Webtoons and manhwas offer a unique experience in comparison to things like traditional manga. For many of these series, we're offered chapters which feature full color. There's much less left to the imagination, and it becomes easier for certain background story elements to portray themselves better. Of course, there's also the option for music to accompany certain chapters - which a lot of times in my experience has come off as a bit lazy, since it feels more like the author is reaching for something else to sell the emotions that they themselves can't convey through writing or artwork. However, for the few chapters that The Boxer does include music with, it is more of a supporting element rather than one that really demands your attention to get the full effect of the chapter in question. The author knew what tools that they had to work with, knew how they wanted to use them, and was able to utilize them tactfully without it being overdone or becoming the driving force for emotion - credit where it is due, as this is something a great number of people and companies even struggle with on various platforms.
Fate leads each person on a predestined path. Just as some are effortlessly chosen for a path of greatness from the moment they're born... others are just as easily cast aside. In this impetuous, irrational, swirling torrent of life and fate... only the will of the courageous shall remain. And they, only they, shall be the ones to march through life with their heads held high.
Random gushing aside, the story of the Boxer revolves around Yu and his journey to 'the top'. Within the story lies a lot of Christian symbolism, and a little more directly features some relevant excerpts from the bible to foreshadow and emphasize various things going on. Every fight in The Boxer has weight. Narratively, just about every single character that appears for more than a single chapter is given their turn in the sun. It's hard to really well and truly hate or dislike any of the characters, and at certain points I found myself rooting for the opponents just as much as I was excited to see what Yu and his coach K would be pulling out against them. There isn't a lot of mystery to the series as there might be with other stories in the genre, but there are things that I - and many others who kept up with it as it was releasing - would wonder as things escalated and K revealed more and more of his true colors...

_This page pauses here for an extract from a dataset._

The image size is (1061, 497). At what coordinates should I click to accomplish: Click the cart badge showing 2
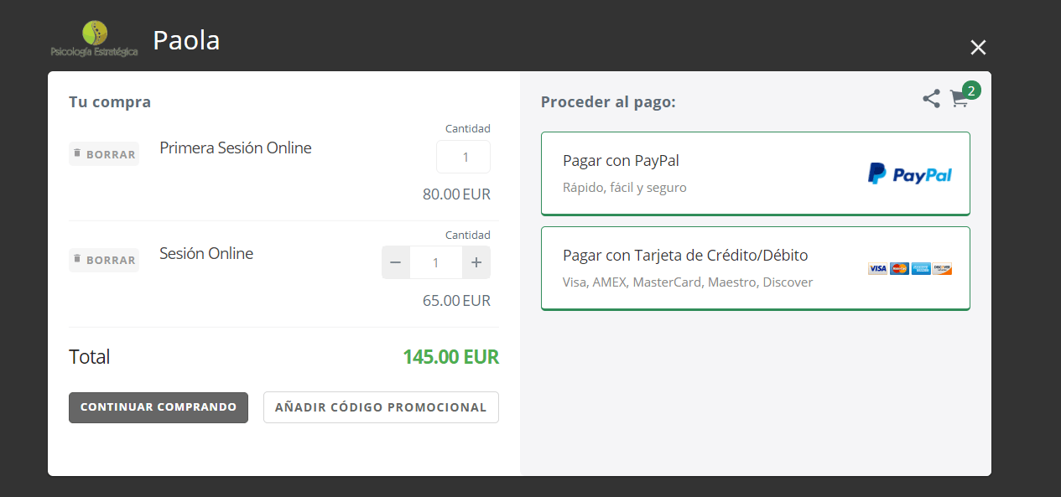pos(971,91)
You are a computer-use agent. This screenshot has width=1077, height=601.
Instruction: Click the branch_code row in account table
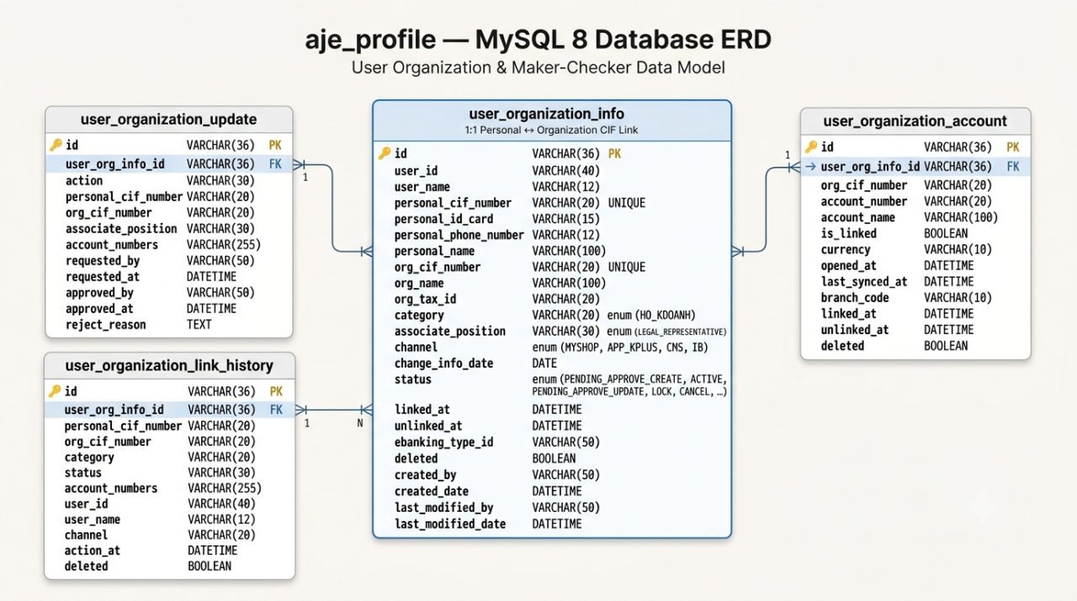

Where does it end? Is the goal of the series to just throw one 'godlike' fighter into the ring with a number of other hyped up individuals just to appease the cries for violence, action, and bloodshed? Is it K's goal to just lead someone so vulnerable down a path to the point where he ends up dying from such inconceivable odds? Is it the author's desire to see us cry at each and every fight's conclusion for the opponents that come and that go? Yeah, perhaps that last one holds a little more truth. Even with the first couple of major fights, on re-reading I found myself tearing up over the history that each person in the series is given. The author respects the characters that they created for this push to the top, and uses them in various ways to propel that forward as Yu falls deeper and deeper into the all-consuming depression that keeps him from fearing or enjoying any of it.
Even when you think someone doesn't have a reason to appear in the narrative anymore, they manage to stay relevant, which is something that feels really refreshing when so many MMA series just seem to be re-skinned monster of the week type stories. This is not just another shonen-style series in that vein. Yes, some of the fights are over the top, the jargon that goes into the scenes and the way that people talk about themselves and each other can be a bit silly like in Baki the Grappler or other such over-the-top martial arts series... but The Boxer is different. For every guy building himself up as the 'king of the ring' and as having 'muscles that could stop bullets', there's just as many instances of humanizing moments for even the strongest of characters that we're introduced to. The story is centered around the boxing arena, but so much more happens outside of it that is much more important to the progression of the narrative and how the plot itself plays out that it could be any MMA styled series and have the same impact. The people that are shown off to us rather than the action are what really drive this series and plant it firmly at the top of my list for not just webtoons, but manga in general as well.